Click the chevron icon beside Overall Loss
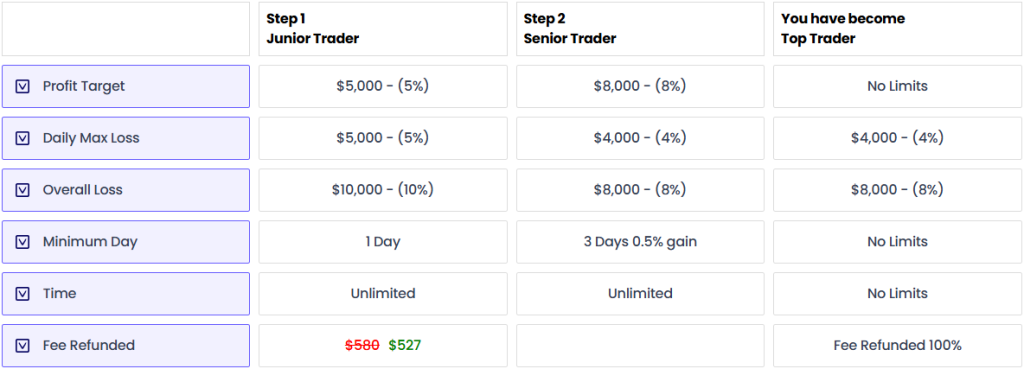The image size is (1024, 369). [23, 190]
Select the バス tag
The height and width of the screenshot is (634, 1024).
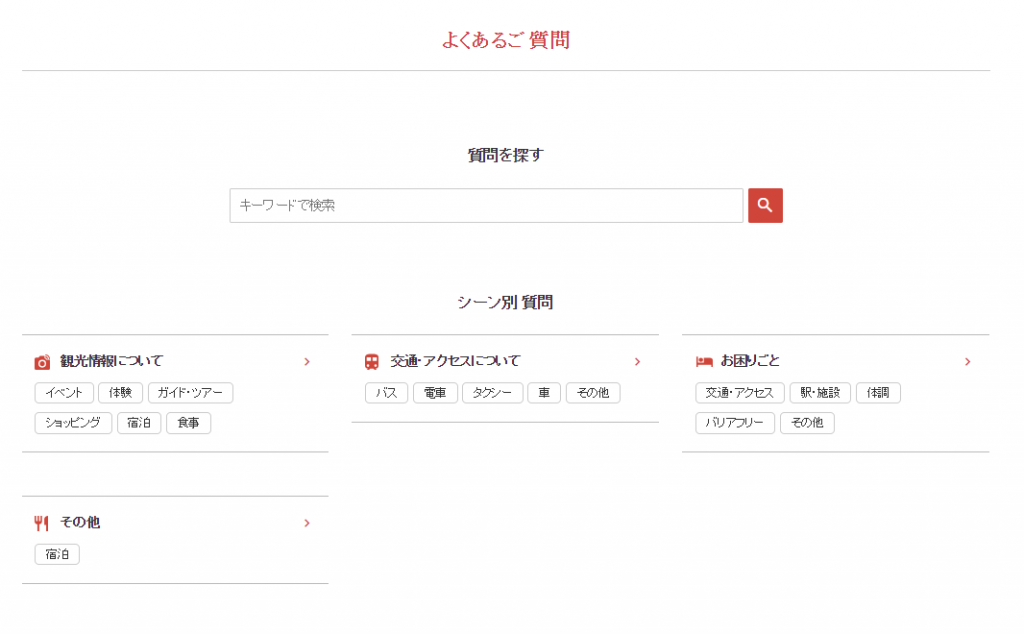point(386,393)
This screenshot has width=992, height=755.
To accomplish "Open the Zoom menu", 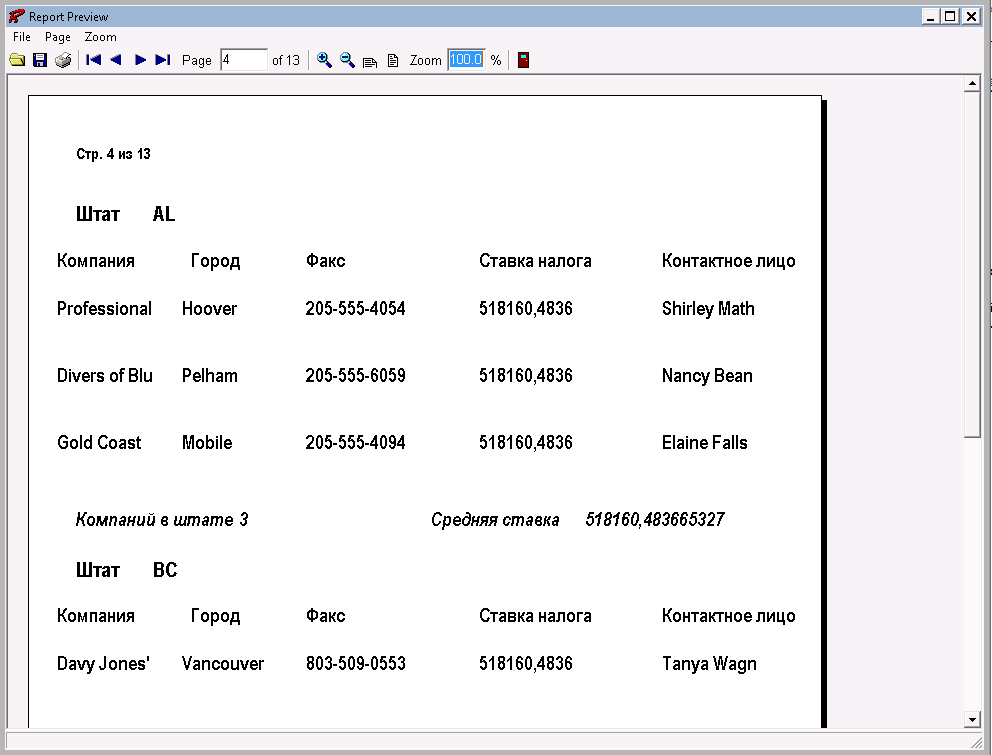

********

* [Aim]: Count how many lines of the data above contain the string "screenshot", treating uppercase and lowercase letters as different, and give only the number.

* [Result of the task]: 2